**Problem to solve**.
Find the line that holds "Image resolution: width=500" in the material below. Output that line and each one after it exactly, but not the pictures.

Content starts

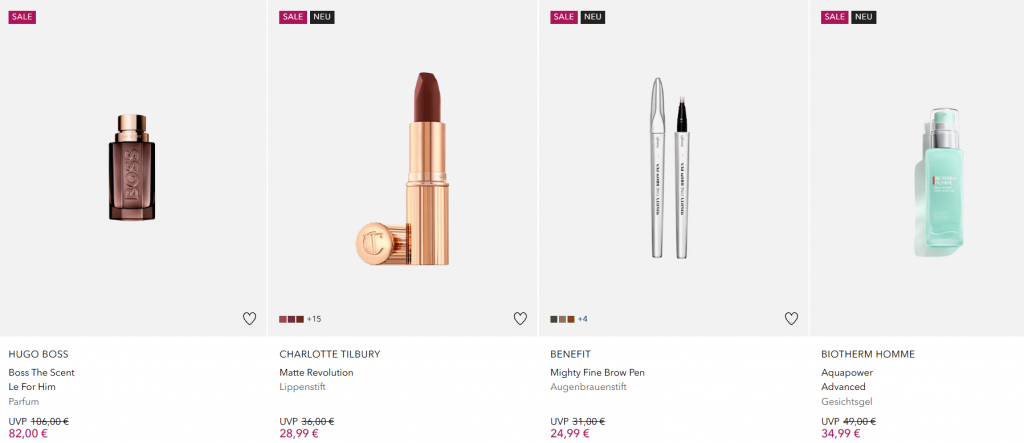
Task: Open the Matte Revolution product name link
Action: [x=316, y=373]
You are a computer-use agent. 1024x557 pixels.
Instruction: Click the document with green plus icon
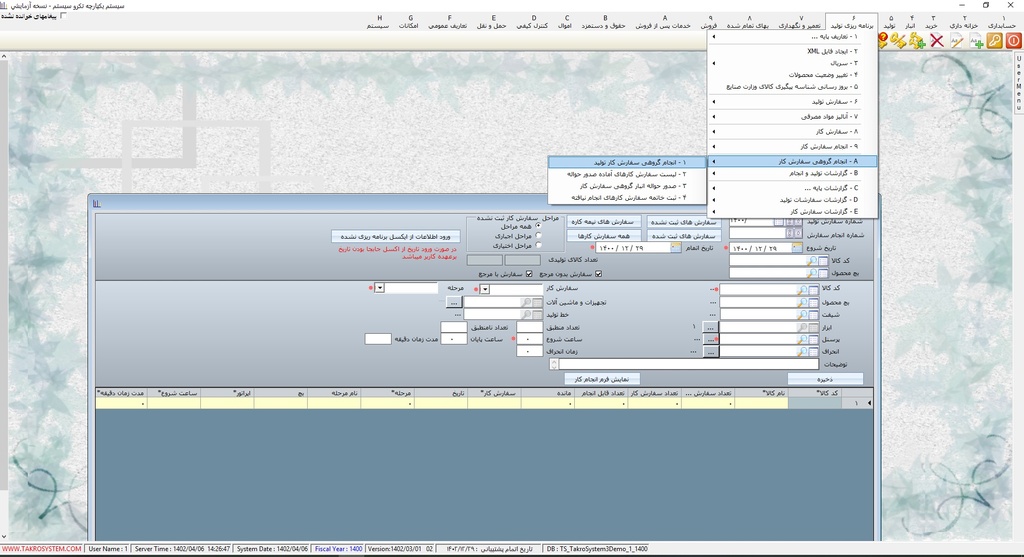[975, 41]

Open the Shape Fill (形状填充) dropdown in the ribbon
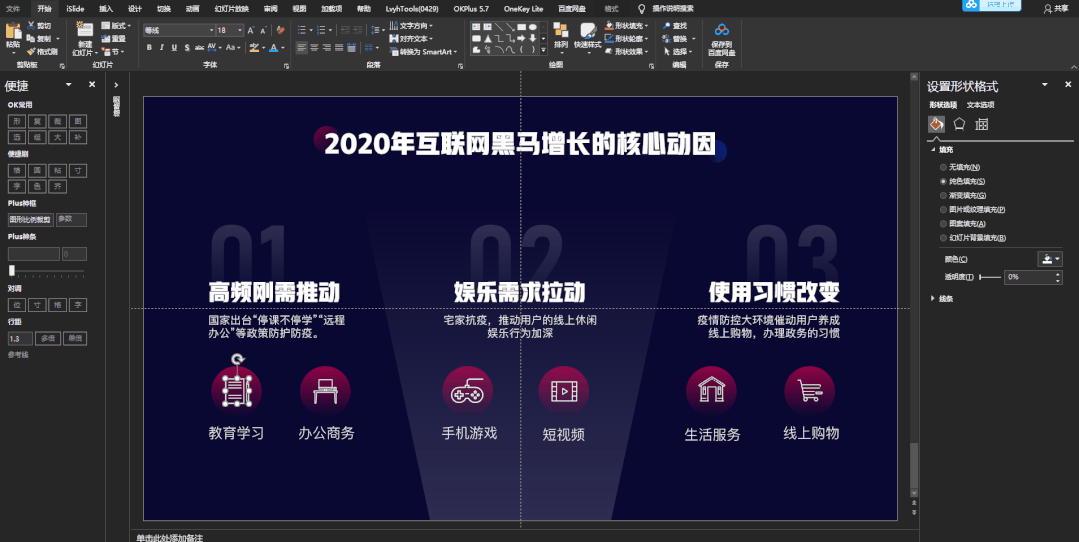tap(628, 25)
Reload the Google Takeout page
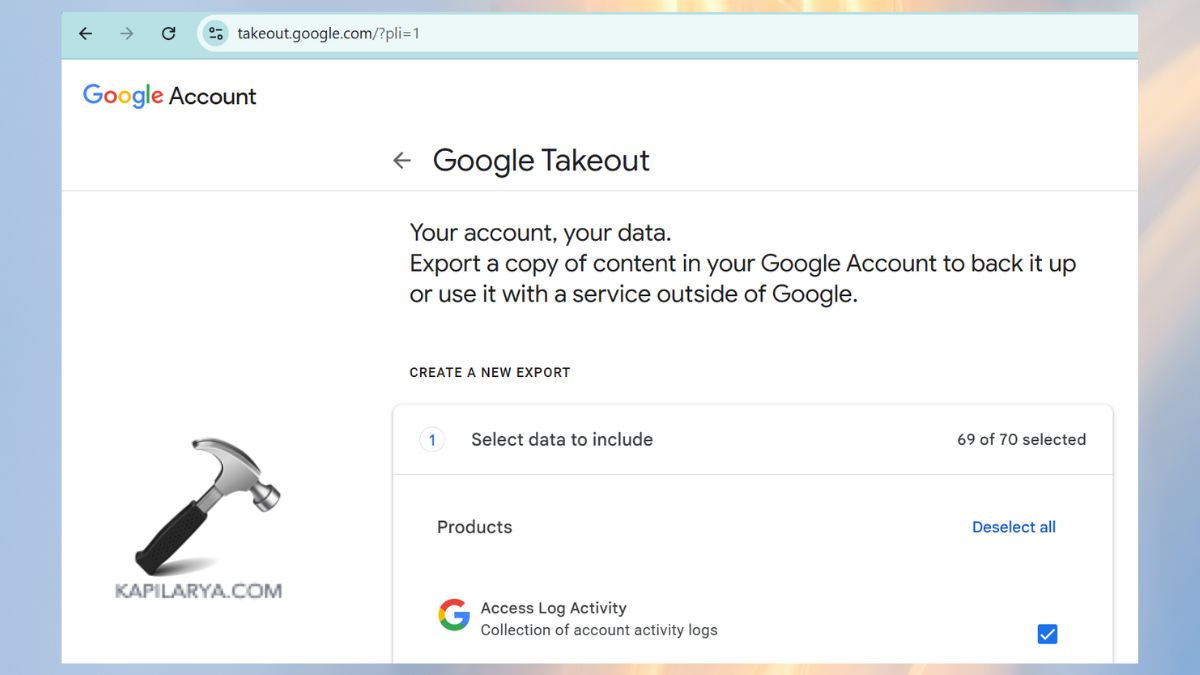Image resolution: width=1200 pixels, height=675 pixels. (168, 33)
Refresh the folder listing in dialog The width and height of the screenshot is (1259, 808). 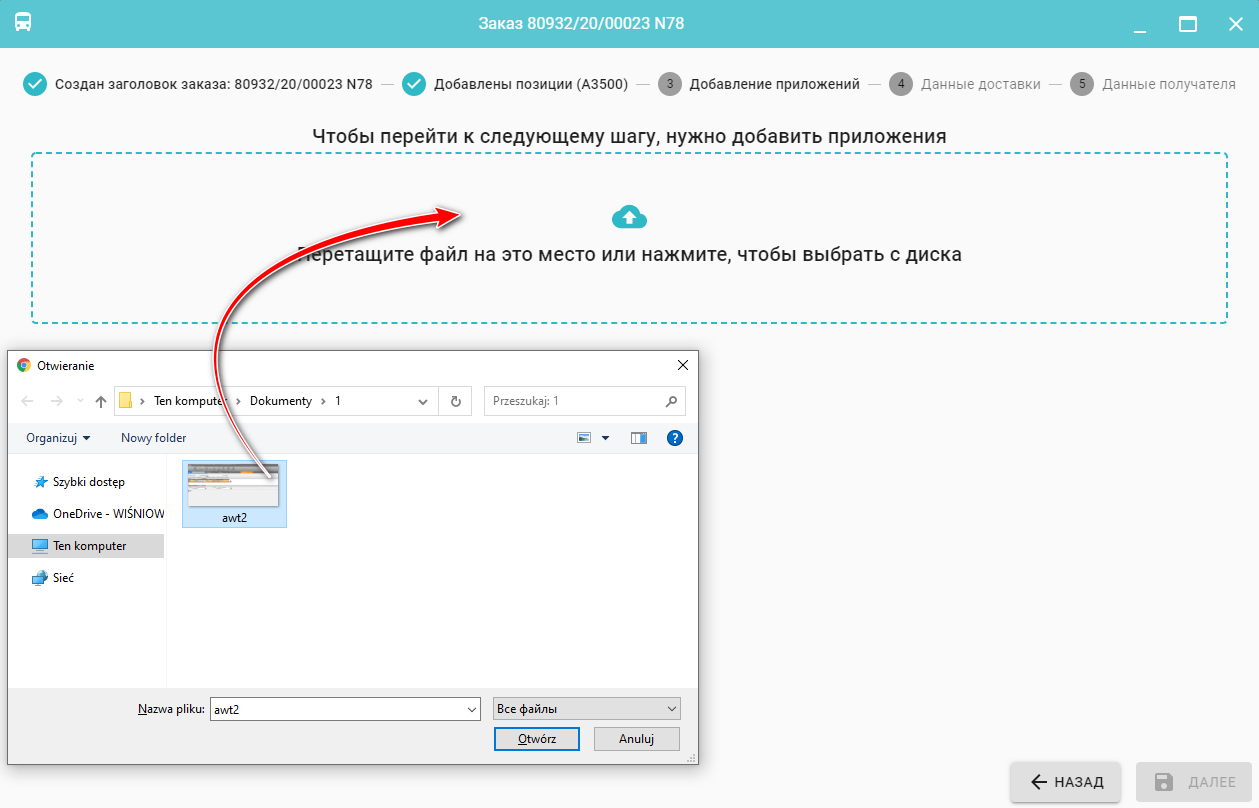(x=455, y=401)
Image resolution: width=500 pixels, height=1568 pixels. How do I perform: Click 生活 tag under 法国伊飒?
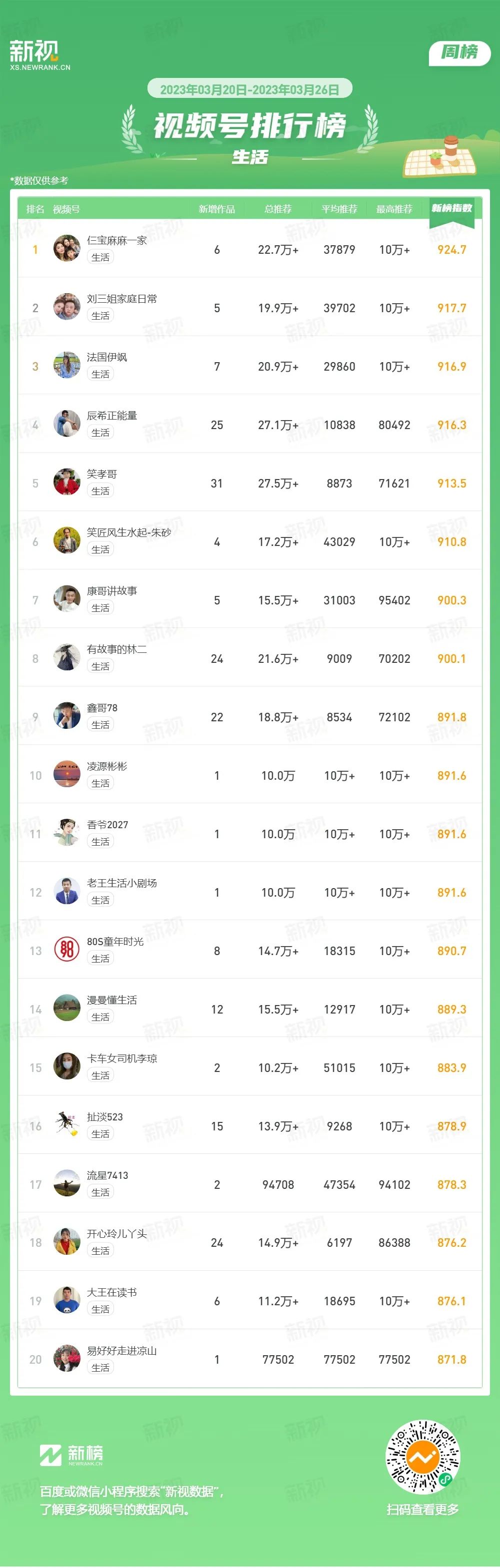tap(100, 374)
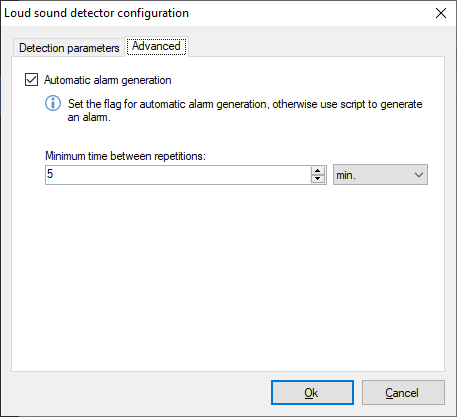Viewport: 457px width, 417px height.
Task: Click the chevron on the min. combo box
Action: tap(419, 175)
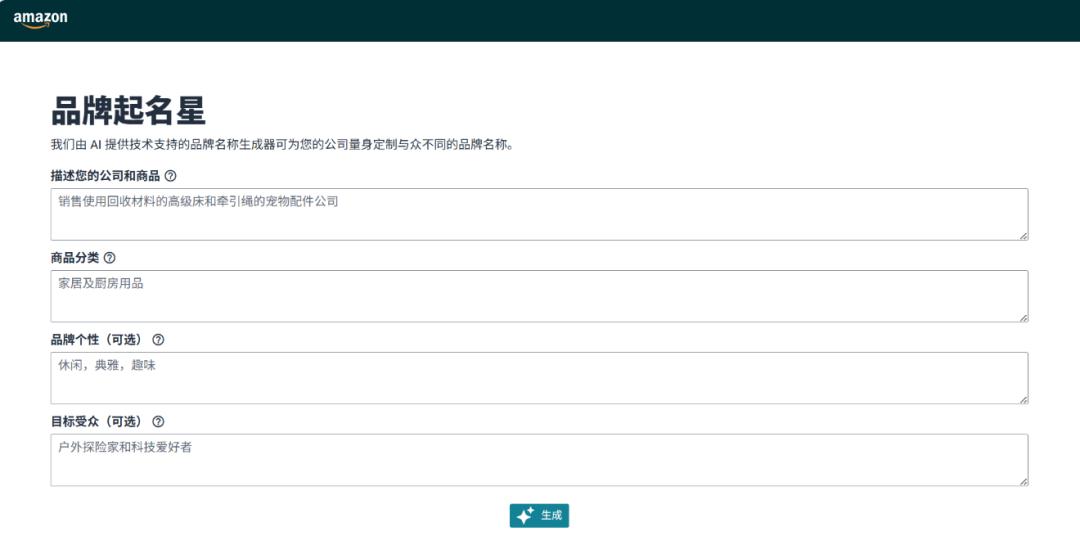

Content ends

**Task response**.
Image resolution: width=500 pixels, height=1568 pixels. How do I perform: Click 生活 tag under 法国伊飒?
tap(100, 374)
Viewport: 457px width, 417px height.
Task: Click the chevron on the min. combo box
Action: tap(419, 175)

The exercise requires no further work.